Document section >>

<<<<

According to Vanderbilt’s website, co-author and neuropsychologist Gary S. Solomon — “G.S.S.”– has been the Titans’ team neuropsychologist for 16 years. He’s published several papers on brain issues in sports dating back to at least 2007.

The conclusions of some of Solomon’s studies often seem to lean in the NFL’s favor: One study from April 2014 concluded that concussion history didn’t affect performance on the Wonderlic test, suggesting that “a history of concussion may not have adverse effects on neurocognitive functioning.” But the validity of the Wonderlic test has long been in doubt, especially with regard to head injuries.

Another 2014 Solomon study concluded that chronic traumatic encephalopathy, or CTE, in professional athletes “may not be related solely to concussion and/or sub-concussive injury.”

And in 2012, he told the Tennesseanthat new guidelines and penalties were making a positive impact on player safety, casting doubt on the role degenerative brain disease plays in suicide among former players.

It’s a softer approach than that taken by neurologist Ira Casson, former co-chair of the NFL’s Mild Traumatic Brain Injury Committee, who adamantly denied the link between concussions in football and long-term neurological damage. Casson was forced to resign in 2009 after many of his views were dismissed as biased and medically unsound. Despite his repeated insistence that he’s “a man of science” and not a de facto league spokesman, Casson repeatedly said concussions don’t lead to Alzheimer’s or other diseases, telling Congress in 2010 that “there is not enough valid, reliable, or objective scientific evidence at present to determine whether or not repeat head impacts in professional football result in long-term brain damage.” An independent doctor said “no sports medicine physician I know would agree with him.”

Casson hasn’t gone away quietly: Just last year, he co- authored a study that concluded that “the majority of retired NFL players had no clinical signs of chronic brain damage.” Additionally, the report includes an odd field called “Clinical Relevance,” not found in the majority of other abstracts, which reads as little more than editorializing: “These results need to be reconciled with the prevailing view that a career in football frequently results in chronic brain damage.” And, unlike in Solomon’s study, the footnotes state that “the authors reported no potential conflicts of interest in the development and publication of this manuscript.”

It’s right out of the NFL’s playbook of whitewashing years of scientific research detailing the sport’s neurological impact on players. In their book “League of Denial,” reporters Mark Fanairu-Wada and Steve Fainaru described the league’s attempts to quell the cries from independent researchers — attempts that included commissioning its own research. As ESPN’s Don Van Natta noted in 2013, among that research’s dubious conclusions was that “multiple concussions did not increase the risk of further injury.”

The strategy — which seems to have shifted from flat-out denials that football-related head injuries don’t cause long- term damage to league-affiliated researchers simply casting doubt on others’ scientific conclusions — is codified at the highest levels of power in the NFL. In his own testimony before Congress, Commissioner Roger Goodell repeatedly evaded direct questions about the link between concussions and long-term brain damage, deferring to the medical community “to continue that debate.”

The NFL commissioning its own research in order to manufacture doubt is right out of the playbook of another evil empire: Big Tobacco. A study by researchers at the University of California at Davis and UC San Francisco revealed that the tobacco industry “funded and used scientific studies to undermine evidence linking secondhand smoke to cardiovascular disease.” Rather than come out and conclude that secondhand smoke was unequivocally not harmful, many of these studies “were used to call into question other evidence” pointing to its dangers.

Doubt has proven to be these industries’ most powerful tool in using junk science to their advantage and discrediting legitimate research. But what we should really doubt is a concussion study leaning in the NFL’s favor conducted by anyone receiving a paycheck from a team’s front office.

>>>>

Dataset excerpts >>
<<<<

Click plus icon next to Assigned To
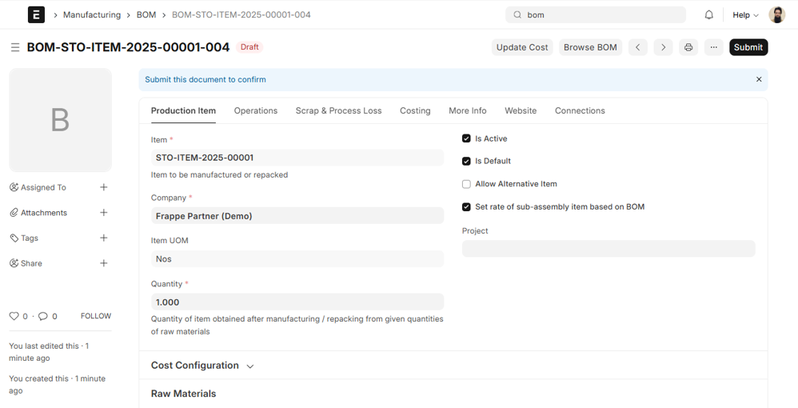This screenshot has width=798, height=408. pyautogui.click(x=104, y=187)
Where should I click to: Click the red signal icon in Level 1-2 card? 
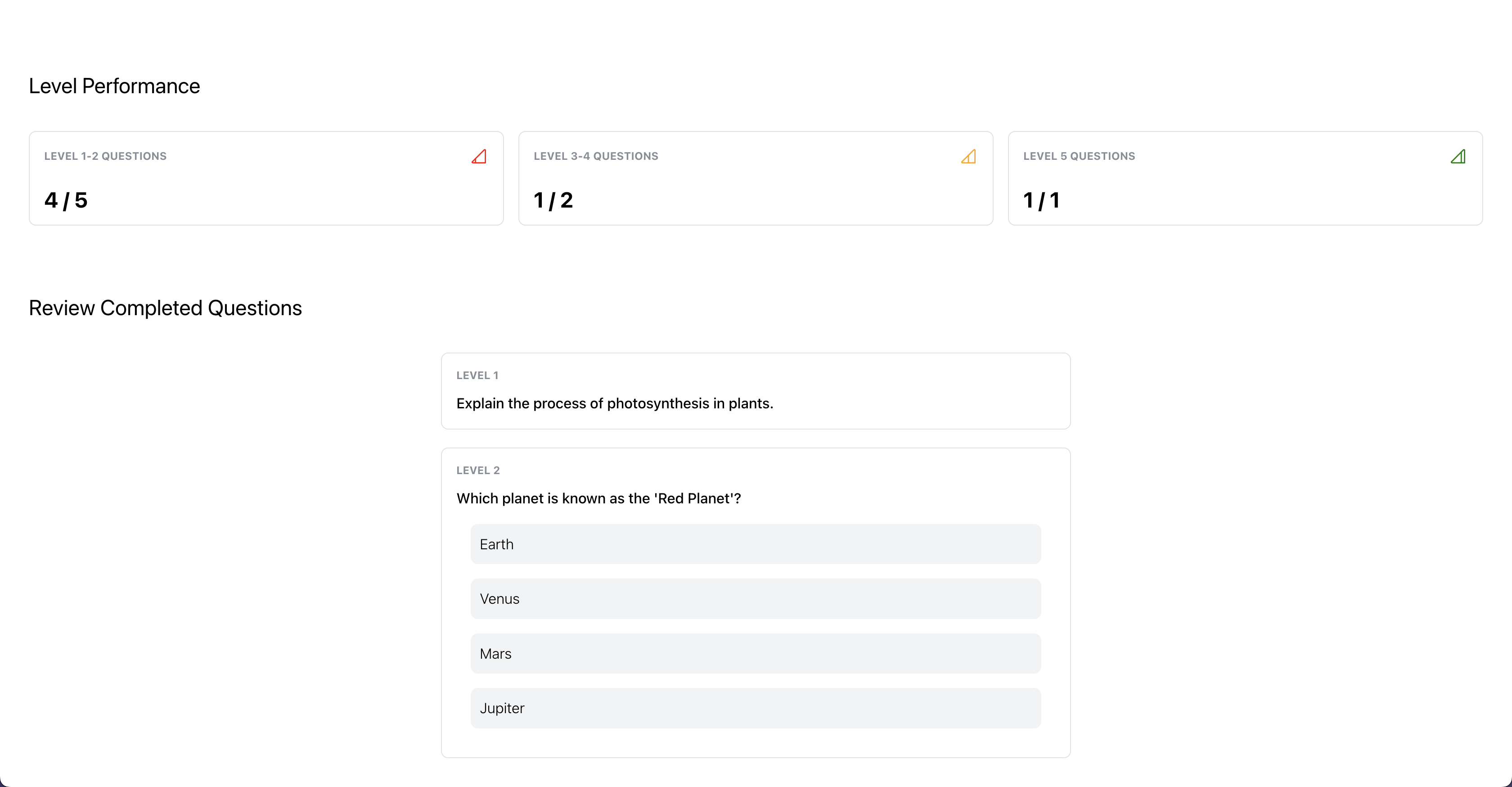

>>>>
<<<<

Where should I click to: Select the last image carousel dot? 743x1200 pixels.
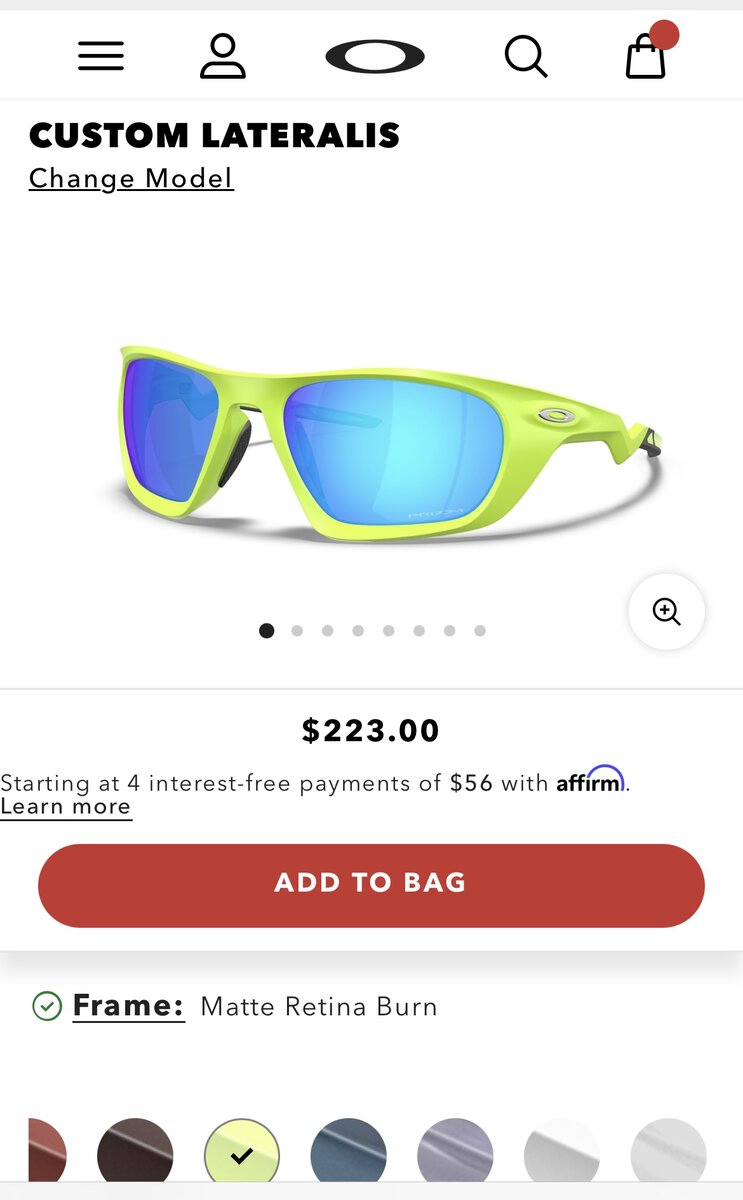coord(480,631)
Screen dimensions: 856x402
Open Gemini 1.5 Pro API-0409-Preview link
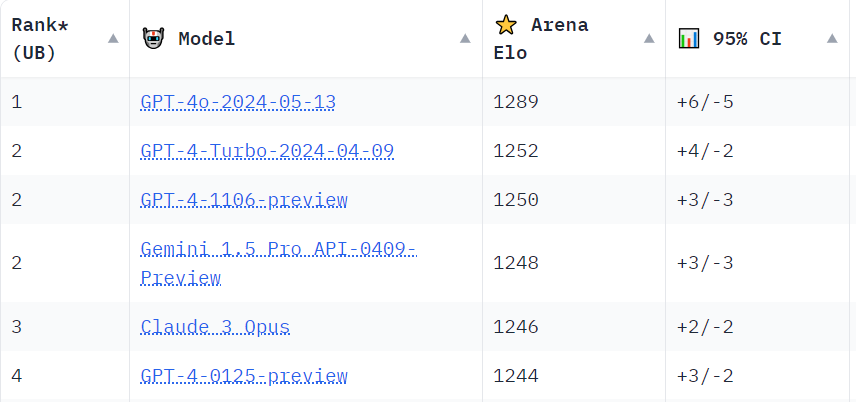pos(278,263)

>>>>
<<<<

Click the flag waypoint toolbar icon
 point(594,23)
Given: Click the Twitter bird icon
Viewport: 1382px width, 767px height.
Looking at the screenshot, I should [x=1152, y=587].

>>>>

Task instructions >>
**a.** According to the article on NFL concussion research, how many years has Gary S. Solomon been the Titans' team neuropsychologist?
**b.** Summarize the article on NFL concussion research in two sentences.
**c.** From the article on NFL concussion research, copy out the passage from "According to Vanderbilt’s" up to and including "to head injuries.".

Expected outputs >>
**a.** 16 years.

**b.** The article says that researchers tied to the NFL, including Titans neuropsychologist Gary S. Solomon and neurologist Ira Casson, have produced studies and statements casting doubt on the link between concussions in football and long-term brain damage. It compares this use of commissioned research to manufacture doubt with the tobacco industry's funding of studies to undermine evidence about secondhand smoke.

**c.**
According to Vanderbilt’s website, co-author and neuropsychologist Gary S. Solomon — “G.S.S.”– has been the Titans’ team neuropsychologist for 16 years. He’s published several papers on brain issues in sports dating back to at least 2007.

The conclusions of some of Solomon’s studies often seem to lean in the NFL’s favor: One study from April 2014 concluded that concussion history didn’t affect performance on the Wonderlic test, suggesting that “a history of concussion may not have adverse effects on neurocognitive functioning.” But the validity of the Wonderlic test has long been in doubt, especially with regard to head injuries.